TEXT PASSAGE.
····················
Automating Real-Time Data Ingestion and Analysis with Snowflake

Image Description
Image Description
Image Description

Snowflake is a cloud-based data warehousing platform that allows you to store, analyze, and process large amounts of data. It provides various features to enable real-time data streaming and processing. In my project, I have utilized Snowflake to load the generated data from your JupyterLab environment into Snowflake databases.

Setting Up Snowflake for Real-Time Data Loading

We need to following steps, to setup the snowflake for real-time data loading. To look at the steps, you can look at following snowflake quickstart.

  • Step 1: Snowflake Account: To get started with Snowflake, you need to have a Snowflake account. If you don't have one, sign up for Snowflake and set up your account.
    • To get started with Snowflake, you need to have a Snowflake account. If you don't have one, sign up for Snowflake and set up your account.
    • Your journey into real-time data processing with Snowflake begins by creating or accessing your Snowflake account. Snowflake offers a cloud-based data warehousing platform that allows you to store, manage, and analyze data with scalability and performance in mind. If you're new to Snowflake, you can sign up for an account to gain access to the platform.
  • Step 2: Database and Schema: In Snowflake, you typically work within a specific database and schema. Ensure you have the appropriate database and schema created to receive the incoming data.
  • In Snowflake, data is organized within databases and schemas. A database acts as a logical container for your data, while a schema is a logical container within a database. You should ensure that you have the appropriate database and schema created to receive the incoming real-time data. This step is crucial for structuring your data in a way that aligns with your analysis requirements.

    
                                    create database if not exists scd_demo;
                                    use database scd_demo;
                                    create schema if not exists scd2;
                                    use schema scd2;
                                    show tables;
    
                                    create or replace table customer (
                                        customer_id number,
                                        first_name varchar,
                                        last_name varchar,
                                        email varchar,
                                        street varchar,
                                        city varchar,
                                        state varchar,
                                        country varchar,
                                        update_timestamp timestamp_ntz default current_timestamp());
    
                                    create or replace table customer_history (
                                        customer_id number,
                                        first_name varchar,
                                        last_name varchar,
                                        email varchar,
                                        street varchar,
                                        city varchar,
                                        state varchar,
                                        country varchar,
                                        start_time timestamp_ntz default current_timestamp(),
                                        end_time timestamp_ntz default current_timestamp(),
                                        is_current boolean
                                        );
                                        
                                    create or replace table customer_raw (
                                        customer_id number,
                                        first_name varchar,
                                        last_name varchar,
                                        email varchar,
                                        street varchar,
                                        city varchar,
                                        state varchar,
                                        country varchar);
                                        
                                    create or replace stream customer_table_changes on table customer;
                                
  • Step 3: Snowpipe: Snowpipe is a feature in Snowflake that automates the ingestion of data from external stages (like S3 buckets). You'll configure Snowpipe to monitor a specific S3 bucket for new data files.
····················
Collected data
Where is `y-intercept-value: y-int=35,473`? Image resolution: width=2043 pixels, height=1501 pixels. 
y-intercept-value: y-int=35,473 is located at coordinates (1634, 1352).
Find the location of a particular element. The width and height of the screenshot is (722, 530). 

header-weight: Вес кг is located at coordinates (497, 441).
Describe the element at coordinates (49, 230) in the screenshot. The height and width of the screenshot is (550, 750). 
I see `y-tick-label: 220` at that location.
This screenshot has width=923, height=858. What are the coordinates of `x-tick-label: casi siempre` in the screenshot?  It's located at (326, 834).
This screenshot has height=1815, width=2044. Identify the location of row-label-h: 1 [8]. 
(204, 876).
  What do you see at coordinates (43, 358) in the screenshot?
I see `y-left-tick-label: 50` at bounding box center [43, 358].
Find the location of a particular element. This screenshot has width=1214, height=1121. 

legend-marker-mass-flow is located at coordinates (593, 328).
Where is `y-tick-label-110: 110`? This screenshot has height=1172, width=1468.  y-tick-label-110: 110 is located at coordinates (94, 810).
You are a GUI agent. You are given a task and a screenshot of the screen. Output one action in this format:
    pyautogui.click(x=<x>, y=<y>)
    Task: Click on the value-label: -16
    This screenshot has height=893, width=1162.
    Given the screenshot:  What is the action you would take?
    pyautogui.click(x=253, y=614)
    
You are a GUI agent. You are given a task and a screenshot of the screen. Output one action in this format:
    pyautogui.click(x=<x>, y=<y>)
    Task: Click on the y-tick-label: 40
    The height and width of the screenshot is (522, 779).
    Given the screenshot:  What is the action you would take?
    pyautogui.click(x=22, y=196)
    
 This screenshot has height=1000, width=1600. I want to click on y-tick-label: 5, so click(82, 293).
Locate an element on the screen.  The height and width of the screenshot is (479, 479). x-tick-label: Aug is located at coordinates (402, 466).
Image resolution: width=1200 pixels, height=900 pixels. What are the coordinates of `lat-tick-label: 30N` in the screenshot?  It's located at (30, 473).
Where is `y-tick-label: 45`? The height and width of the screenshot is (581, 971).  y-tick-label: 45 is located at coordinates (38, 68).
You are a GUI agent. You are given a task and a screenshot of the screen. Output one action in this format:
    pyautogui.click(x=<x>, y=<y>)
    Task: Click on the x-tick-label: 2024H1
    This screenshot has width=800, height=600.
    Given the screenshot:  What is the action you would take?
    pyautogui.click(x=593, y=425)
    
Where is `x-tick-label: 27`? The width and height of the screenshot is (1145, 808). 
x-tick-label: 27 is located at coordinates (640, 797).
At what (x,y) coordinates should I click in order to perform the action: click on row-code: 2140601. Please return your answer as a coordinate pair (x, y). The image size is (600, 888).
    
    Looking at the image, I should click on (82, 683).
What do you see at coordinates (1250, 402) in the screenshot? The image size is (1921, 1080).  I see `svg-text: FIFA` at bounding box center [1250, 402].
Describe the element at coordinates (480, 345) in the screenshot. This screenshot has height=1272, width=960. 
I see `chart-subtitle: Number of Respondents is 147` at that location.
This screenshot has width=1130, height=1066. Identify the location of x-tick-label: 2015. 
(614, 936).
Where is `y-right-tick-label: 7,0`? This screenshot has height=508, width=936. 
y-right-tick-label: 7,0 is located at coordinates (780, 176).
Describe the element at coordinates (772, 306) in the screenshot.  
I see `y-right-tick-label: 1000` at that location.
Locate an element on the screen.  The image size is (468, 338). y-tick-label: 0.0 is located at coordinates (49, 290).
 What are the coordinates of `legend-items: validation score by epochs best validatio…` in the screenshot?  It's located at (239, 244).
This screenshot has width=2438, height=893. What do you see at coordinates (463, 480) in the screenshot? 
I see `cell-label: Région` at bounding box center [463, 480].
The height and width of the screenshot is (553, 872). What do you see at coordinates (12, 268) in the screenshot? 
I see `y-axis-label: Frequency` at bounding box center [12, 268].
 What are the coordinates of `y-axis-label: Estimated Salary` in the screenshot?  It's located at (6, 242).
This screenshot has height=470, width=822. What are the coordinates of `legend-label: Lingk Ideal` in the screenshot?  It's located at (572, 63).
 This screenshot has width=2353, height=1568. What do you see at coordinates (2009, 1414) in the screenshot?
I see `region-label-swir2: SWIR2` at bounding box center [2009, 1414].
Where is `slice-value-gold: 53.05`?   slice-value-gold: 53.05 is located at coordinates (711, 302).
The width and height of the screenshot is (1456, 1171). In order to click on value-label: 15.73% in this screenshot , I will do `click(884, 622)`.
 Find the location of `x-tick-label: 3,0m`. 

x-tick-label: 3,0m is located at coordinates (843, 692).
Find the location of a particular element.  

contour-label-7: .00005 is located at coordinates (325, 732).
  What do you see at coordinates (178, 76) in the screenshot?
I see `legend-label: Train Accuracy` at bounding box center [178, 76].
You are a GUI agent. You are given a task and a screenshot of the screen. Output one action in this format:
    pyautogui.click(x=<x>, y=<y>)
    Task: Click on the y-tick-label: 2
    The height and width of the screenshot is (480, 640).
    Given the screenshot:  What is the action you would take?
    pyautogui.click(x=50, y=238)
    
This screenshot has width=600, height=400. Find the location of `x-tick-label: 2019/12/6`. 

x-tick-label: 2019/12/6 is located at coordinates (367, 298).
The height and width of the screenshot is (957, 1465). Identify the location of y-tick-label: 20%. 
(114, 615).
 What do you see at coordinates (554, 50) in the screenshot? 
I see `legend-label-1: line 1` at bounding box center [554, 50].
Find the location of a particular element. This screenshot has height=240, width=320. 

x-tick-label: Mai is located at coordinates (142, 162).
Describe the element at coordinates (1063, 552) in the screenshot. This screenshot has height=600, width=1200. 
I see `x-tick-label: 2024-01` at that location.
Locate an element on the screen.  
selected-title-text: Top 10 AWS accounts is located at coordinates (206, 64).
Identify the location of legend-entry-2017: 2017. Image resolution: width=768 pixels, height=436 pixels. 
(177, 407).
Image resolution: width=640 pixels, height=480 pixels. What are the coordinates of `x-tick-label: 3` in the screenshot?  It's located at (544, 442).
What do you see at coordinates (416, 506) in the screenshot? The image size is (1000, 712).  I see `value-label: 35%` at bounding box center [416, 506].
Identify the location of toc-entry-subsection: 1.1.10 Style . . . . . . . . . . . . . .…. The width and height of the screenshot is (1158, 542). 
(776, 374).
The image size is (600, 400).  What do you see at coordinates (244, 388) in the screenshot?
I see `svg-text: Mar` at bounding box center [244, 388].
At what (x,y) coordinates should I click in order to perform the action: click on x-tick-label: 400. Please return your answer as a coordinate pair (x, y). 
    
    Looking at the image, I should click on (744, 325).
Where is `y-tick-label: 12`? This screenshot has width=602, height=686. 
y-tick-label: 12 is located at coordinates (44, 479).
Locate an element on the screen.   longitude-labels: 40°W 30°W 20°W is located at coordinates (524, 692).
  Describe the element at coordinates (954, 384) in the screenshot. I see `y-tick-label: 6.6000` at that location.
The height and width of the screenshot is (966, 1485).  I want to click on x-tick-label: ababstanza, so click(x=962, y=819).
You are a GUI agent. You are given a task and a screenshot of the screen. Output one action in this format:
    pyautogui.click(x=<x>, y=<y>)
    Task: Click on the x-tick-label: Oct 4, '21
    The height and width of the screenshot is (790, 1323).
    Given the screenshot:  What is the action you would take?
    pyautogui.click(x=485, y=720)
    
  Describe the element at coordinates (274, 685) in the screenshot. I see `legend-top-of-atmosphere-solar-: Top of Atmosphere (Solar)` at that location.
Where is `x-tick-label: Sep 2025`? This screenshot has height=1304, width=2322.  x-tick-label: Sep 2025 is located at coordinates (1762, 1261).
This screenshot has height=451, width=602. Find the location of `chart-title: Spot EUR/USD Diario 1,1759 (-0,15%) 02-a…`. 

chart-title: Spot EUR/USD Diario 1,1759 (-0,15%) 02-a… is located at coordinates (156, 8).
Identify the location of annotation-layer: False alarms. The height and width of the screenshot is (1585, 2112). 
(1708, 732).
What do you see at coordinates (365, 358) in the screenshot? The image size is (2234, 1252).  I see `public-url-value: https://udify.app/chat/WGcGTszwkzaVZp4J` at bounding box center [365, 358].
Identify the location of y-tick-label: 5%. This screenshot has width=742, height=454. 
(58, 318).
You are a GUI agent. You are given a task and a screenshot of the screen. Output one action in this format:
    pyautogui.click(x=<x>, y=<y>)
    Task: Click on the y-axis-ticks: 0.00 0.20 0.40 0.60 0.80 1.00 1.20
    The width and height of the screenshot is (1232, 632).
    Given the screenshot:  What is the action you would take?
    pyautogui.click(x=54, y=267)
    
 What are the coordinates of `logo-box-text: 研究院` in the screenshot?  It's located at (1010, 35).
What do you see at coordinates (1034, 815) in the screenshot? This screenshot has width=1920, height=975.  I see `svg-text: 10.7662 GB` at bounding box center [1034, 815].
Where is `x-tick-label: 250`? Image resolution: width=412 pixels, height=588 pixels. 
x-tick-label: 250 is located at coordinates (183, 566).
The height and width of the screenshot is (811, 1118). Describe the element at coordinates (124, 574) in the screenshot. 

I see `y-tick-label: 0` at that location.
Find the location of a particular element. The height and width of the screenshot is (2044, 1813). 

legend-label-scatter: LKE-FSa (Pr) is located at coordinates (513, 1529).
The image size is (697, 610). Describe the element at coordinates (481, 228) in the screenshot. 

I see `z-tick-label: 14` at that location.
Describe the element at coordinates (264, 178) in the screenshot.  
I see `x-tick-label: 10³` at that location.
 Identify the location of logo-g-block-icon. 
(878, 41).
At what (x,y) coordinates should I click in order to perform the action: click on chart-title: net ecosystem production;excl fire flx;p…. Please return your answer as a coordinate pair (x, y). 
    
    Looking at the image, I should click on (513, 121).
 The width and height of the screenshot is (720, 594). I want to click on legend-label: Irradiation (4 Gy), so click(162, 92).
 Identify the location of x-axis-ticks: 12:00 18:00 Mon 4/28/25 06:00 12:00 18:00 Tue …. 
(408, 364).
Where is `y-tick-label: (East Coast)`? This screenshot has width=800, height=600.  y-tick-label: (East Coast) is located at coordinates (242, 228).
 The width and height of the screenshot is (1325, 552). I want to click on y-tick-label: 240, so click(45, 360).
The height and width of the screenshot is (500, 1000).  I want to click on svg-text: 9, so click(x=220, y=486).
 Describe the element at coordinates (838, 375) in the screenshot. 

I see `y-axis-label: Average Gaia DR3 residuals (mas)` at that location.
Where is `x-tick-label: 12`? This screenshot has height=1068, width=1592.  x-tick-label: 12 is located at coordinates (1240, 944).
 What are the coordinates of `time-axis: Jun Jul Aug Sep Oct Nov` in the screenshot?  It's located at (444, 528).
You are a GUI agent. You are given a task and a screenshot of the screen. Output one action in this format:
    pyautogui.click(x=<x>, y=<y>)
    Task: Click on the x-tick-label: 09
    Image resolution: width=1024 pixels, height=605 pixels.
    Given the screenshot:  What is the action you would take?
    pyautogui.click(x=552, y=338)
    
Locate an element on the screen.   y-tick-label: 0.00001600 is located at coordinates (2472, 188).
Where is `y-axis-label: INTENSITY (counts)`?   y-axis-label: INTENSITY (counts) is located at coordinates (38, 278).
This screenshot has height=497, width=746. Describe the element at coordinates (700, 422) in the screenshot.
····················
SET OF TASKS.
1 - In the Snowflake ingestion guide, what is a schema described as?
2 - Reproduce the Snowflake ingestion guide word for word, starting with "Snowflake is a" and going on through "following snowflake quickstart.".
3 - Resume the Snowflake ingestion guide from the point where it stops.

REPLIES.
1 - A schema is a logical container within a database.

2 -
Snowflake is a cloud-based data warehousing platform that allows you to store, analyze, and process large amounts of data. It provides various features to enable real-time data streaming and processing. In my project, I have utilized Snowflake to load the generated data from your JupyterLab environment into Snowflake databases.

Setting Up Snowflake for Real-Time Data Loading

We need to following steps, to setup the snowflake for real-time data loading. To look at the steps, you can look at following snowflake quickstart.

3 -
  • Next is to set connection between the s3 bucket and the snowflake:

    
                                    // Creating external stage (create your own bucket)
                                    CREATE OR REPLACE STAGE SCD_DEMO.SCD2.customer_ext_stage
                                        url='s3://[bucket-name]/path-to-data-folder'
                                        credentials=(aws_key_id='provide_key' aws_secret_key='provide_secret_key');
                                    
    
                                    CREATE OR REPLACE FILE FORMAT SCD_DEMO.SCD2.CSV
                                    TYPE = CSV,
                                    FIELD_DELIMITER = ","
                                    SKIP_HEADER = 1;
    
                                    SHOW STAGES;
                                    LIST @customer_ext_stage;
    
    
                                    CREATE OR REPLACE PIPE customer_s3_pipe
                                    auto_ingest = true
                                    AS
                                    COPY INTO customer_raw
                                    FROM @customer_ext_stage
                                    FILE_FORMAT = CSV
                                    ;
    
                                    show pipes;
                                    select SYSTEM$PIPE_STATUS('customer_s3_pipe');
    
                                    SELECT count(*) FROM customer_raw limit 10;
    
                                    TRUNCATE  customer_raw;
                                
  • Step 4: Snowflake Stream: A Snowflake stream is a changelog or transaction log that captures changes made to a table or set of tables. You will need to create a Snowflake stream for the table where you want to load real-time data.
  • A Snowflake stream is a vital component for tracking changes in a table or a set of tables. It acts as a changelog or transaction log that records all data modifications, such as inserts, updates, and deletes. To enable real-time data loading, you'll create a Snowflake stream for the table where you want to continuously ingest and analyze data. This stream captures changes, ensuring that you have access to the latest data for analysis.

    
                                    merge into customer c 
                                    using customer_raw cr
                                    on  c.customer_id = cr.customer_id
                                    when matched and c.customer_id <> cr.customer_id or
                                                    c.first_name  <> cr.first_name  or
                                                    c.last_name   <> cr.last_name   or
                                                    c.email       <> cr.email       or
                                                    c.street      <> cr.street      or
                                                    c.city        <> cr.city        or
                                                    c.state       <> cr.state       or
                                                    c.country     <> cr.country then update
                                        set c.customer_id = cr.customer_id
                                            ,c.first_name  = cr.first_name 
                                            ,c.last_name   = cr.last_name  
                                            ,c.email       = cr.email      
                                            ,c.street      = cr.street     
                                            ,c.city        = cr.city       
                                            ,c.state       = cr.state      
                                            ,c.country     = cr.country  
                                            ,update_timestamp = current_timestamp()
                                    when not matched then insert
                                            (c.customer_id,c.first_name,c.last_name,c.email,c.street,c.city,c.state,c.country)
                                        values (cr.customer_id,cr.first_name,cr.last_name,cr.email,cr.street,cr.city,cr.state,cr.country);
                                        
    
    
                                    CREATE OR REPLACE PROCEDURE pdr_scd_demo()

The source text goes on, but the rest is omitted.